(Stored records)
- - -

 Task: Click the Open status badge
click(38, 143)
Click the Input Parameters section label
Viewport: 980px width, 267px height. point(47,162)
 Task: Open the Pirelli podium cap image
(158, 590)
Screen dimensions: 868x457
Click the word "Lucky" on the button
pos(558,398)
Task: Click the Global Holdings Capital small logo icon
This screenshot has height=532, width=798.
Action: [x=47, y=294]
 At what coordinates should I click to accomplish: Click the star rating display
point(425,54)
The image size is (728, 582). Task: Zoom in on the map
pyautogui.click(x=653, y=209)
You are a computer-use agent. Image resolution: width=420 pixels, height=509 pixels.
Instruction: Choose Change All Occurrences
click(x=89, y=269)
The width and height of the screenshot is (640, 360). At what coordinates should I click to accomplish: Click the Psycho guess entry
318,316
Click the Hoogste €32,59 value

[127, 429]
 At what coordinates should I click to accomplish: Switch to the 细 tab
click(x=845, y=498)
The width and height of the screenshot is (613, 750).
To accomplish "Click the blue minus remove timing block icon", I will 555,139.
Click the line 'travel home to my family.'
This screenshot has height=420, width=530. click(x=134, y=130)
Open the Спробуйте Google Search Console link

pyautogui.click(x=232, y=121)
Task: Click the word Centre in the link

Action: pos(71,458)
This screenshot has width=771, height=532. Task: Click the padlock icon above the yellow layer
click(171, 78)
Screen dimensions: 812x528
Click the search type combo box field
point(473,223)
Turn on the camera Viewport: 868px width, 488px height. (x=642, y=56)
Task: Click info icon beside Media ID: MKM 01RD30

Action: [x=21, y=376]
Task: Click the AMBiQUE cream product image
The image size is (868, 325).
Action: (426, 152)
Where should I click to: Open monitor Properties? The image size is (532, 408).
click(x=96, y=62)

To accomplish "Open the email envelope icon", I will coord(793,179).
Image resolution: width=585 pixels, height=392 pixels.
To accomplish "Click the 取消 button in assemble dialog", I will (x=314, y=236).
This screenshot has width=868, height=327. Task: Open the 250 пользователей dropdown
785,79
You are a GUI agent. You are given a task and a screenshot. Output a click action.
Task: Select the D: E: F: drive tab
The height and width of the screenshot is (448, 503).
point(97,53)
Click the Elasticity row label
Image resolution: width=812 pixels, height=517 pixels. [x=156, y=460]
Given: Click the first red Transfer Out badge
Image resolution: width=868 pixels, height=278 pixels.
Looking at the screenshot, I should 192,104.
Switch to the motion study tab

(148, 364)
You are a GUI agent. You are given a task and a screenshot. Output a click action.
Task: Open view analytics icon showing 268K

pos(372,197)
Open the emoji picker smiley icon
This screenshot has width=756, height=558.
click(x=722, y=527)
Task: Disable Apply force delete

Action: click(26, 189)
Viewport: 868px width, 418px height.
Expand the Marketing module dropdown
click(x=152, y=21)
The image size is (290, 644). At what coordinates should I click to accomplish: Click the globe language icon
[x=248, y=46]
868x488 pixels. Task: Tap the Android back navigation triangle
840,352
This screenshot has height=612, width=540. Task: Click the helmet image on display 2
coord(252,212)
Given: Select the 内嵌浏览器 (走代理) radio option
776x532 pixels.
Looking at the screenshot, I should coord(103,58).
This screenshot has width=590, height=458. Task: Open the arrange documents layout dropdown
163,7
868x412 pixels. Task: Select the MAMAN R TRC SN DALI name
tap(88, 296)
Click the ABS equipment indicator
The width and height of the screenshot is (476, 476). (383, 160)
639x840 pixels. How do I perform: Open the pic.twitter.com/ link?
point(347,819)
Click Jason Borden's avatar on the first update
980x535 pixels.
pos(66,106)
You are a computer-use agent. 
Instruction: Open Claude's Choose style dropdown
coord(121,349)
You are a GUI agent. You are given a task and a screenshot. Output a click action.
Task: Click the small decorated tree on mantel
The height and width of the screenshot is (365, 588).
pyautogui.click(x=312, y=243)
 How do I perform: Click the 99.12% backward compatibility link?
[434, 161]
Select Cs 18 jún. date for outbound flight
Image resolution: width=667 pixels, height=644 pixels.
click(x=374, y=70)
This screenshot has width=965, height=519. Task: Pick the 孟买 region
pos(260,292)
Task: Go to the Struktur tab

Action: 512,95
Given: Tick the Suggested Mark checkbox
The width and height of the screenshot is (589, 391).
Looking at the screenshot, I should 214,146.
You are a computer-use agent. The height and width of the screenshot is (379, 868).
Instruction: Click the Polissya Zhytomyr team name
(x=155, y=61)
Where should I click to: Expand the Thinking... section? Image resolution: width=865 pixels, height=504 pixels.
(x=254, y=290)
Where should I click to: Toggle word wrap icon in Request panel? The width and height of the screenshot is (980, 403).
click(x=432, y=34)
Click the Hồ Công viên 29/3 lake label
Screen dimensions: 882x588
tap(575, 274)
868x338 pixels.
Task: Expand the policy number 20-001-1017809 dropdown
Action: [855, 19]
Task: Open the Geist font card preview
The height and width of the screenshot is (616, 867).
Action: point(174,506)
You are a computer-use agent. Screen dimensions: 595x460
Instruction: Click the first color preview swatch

- - -

- Exercise brief: Copy every record exactly.

- Task solution:
 Task: Click the Open status badge
click(38, 143)
Click the Input Parameters section label
Viewport: 980px width, 267px height. point(47,162)
 Task: Open the Pirelli podium cap image
(158, 590)
Screen dimensions: 868x457
Click the word "Lucky" on the button
pos(558,398)
Task: Click the Global Holdings Capital small logo icon
This screenshot has height=532, width=798.
Action: [x=47, y=294]
 At what coordinates should I click to accomplish: Click the star rating display
point(425,54)
The image size is (728, 582). Task: Zoom in on the map
pyautogui.click(x=653, y=209)
You are a computer-use agent. Image resolution: width=420 pixels, height=509 pixels.
Instruction: Choose Change All Occurrences
click(x=89, y=269)
The width and height of the screenshot is (640, 360). At what coordinates should I click to accomplish: Click the Psycho guess entry
318,316
Click the Hoogste €32,59 value

[127, 429]
 At what coordinates should I click to accomplish: Switch to the 细 tab
click(x=845, y=498)
The width and height of the screenshot is (613, 750).
To accomplish "Click the blue minus remove timing block icon", I will 555,139.
Click the line 'travel home to my family.'
This screenshot has height=420, width=530. click(x=134, y=130)
Open the Спробуйте Google Search Console link

pyautogui.click(x=232, y=121)
Task: Click the word Centre in the link

Action: pos(71,458)
This screenshot has width=771, height=532. Task: Click the padlock icon above the yellow layer
click(171, 78)
Screen dimensions: 812x528
Click the search type combo box field
point(473,223)
Turn on the camera Viewport: 868px width, 488px height. (x=642, y=56)
Task: Click info icon beside Media ID: MKM 01RD30

Action: [x=21, y=376]
Task: Click the AMBiQUE cream product image
The image size is (868, 325).
Action: (426, 152)
Where should I click to: Open monitor Properties? The image size is (532, 408).
click(x=96, y=62)

To accomplish "Open the email envelope icon", I will coord(793,179).
Image resolution: width=585 pixels, height=392 pixels.
To accomplish "Click the 取消 button in assemble dialog", I will (x=314, y=236).
This screenshot has width=868, height=327. Task: Open the 250 пользователей dropdown
785,79
You are a GUI agent. You are given a task and a screenshot. Output a click action.
Task: Select the D: E: F: drive tab
The height and width of the screenshot is (448, 503).
point(97,53)
Click the Elasticity row label
Image resolution: width=812 pixels, height=517 pixels. [x=156, y=460]
Given: Click the first red Transfer Out badge
Image resolution: width=868 pixels, height=278 pixels.
Looking at the screenshot, I should 192,104.
Switch to the motion study tab

(148, 364)
You are a GUI agent. You are given a task and a screenshot. Output a click action.
Task: Open view analytics icon showing 268K

pos(372,197)
Open the emoji picker smiley icon
This screenshot has width=756, height=558.
click(x=722, y=527)
Task: Disable Apply force delete

Action: click(26, 189)
Viewport: 868px width, 418px height.
Expand the Marketing module dropdown
click(x=152, y=21)
The image size is (290, 644). At what coordinates should I click to accomplish: Click the globe language icon
[x=248, y=46]
868x488 pixels. Task: Tap the Android back navigation triangle
840,352
This screenshot has height=612, width=540. Task: Click the helmet image on display 2
coord(252,212)
Given: Select the 内嵌浏览器 (走代理) radio option
776x532 pixels.
Looking at the screenshot, I should coord(103,58).
This screenshot has width=590, height=458. Task: Open the arrange documents layout dropdown
163,7
868x412 pixels. Task: Select the MAMAN R TRC SN DALI name
tap(88, 296)
Click the ABS equipment indicator
The width and height of the screenshot is (476, 476). (383, 160)
639x840 pixels. How do I perform: Open the pic.twitter.com/ link?
point(347,819)
Click Jason Borden's avatar on the first update
980x535 pixels.
pos(66,106)
You are a computer-use agent. 
Instruction: Open Claude's Choose style dropdown
coord(121,349)
You are a GUI agent. You are given a task and a screenshot. Output a click action.
Task: Click the small decorated tree on mantel
The height and width of the screenshot is (365, 588).
pyautogui.click(x=312, y=243)
 How do I perform: Click the 99.12% backward compatibility link?
[434, 161]
Select Cs 18 jún. date for outbound flight
Image resolution: width=667 pixels, height=644 pixels.
click(x=374, y=70)
This screenshot has width=965, height=519. Task: Pick the 孟买 region
pos(260,292)
Task: Go to the Struktur tab

Action: 512,95
Given: Tick the Suggested Mark checkbox
The width and height of the screenshot is (589, 391).
Looking at the screenshot, I should 214,146.
You are a computer-use agent. The height and width of the screenshot is (379, 868).
Instruction: Click the Polissya Zhytomyr team name
(x=155, y=61)
Where should I click to: Expand the Thinking... section? Image resolution: width=865 pixels, height=504 pixels.
(x=254, y=290)
Where should I click to: Toggle word wrap icon in Request panel? The width and height of the screenshot is (980, 403).
click(x=432, y=34)
Click the Hồ Công viên 29/3 lake label
Screen dimensions: 882x588
tap(575, 274)
868x338 pixels.
Task: Expand the policy number 20-001-1017809 dropdown
Action: [855, 19]
Task: Open the Geist font card preview
The height and width of the screenshot is (616, 867).
Action: point(174,506)
You are a computer-use agent. Screen dimensions: 595x460
Instruction: Click the first color preview swatch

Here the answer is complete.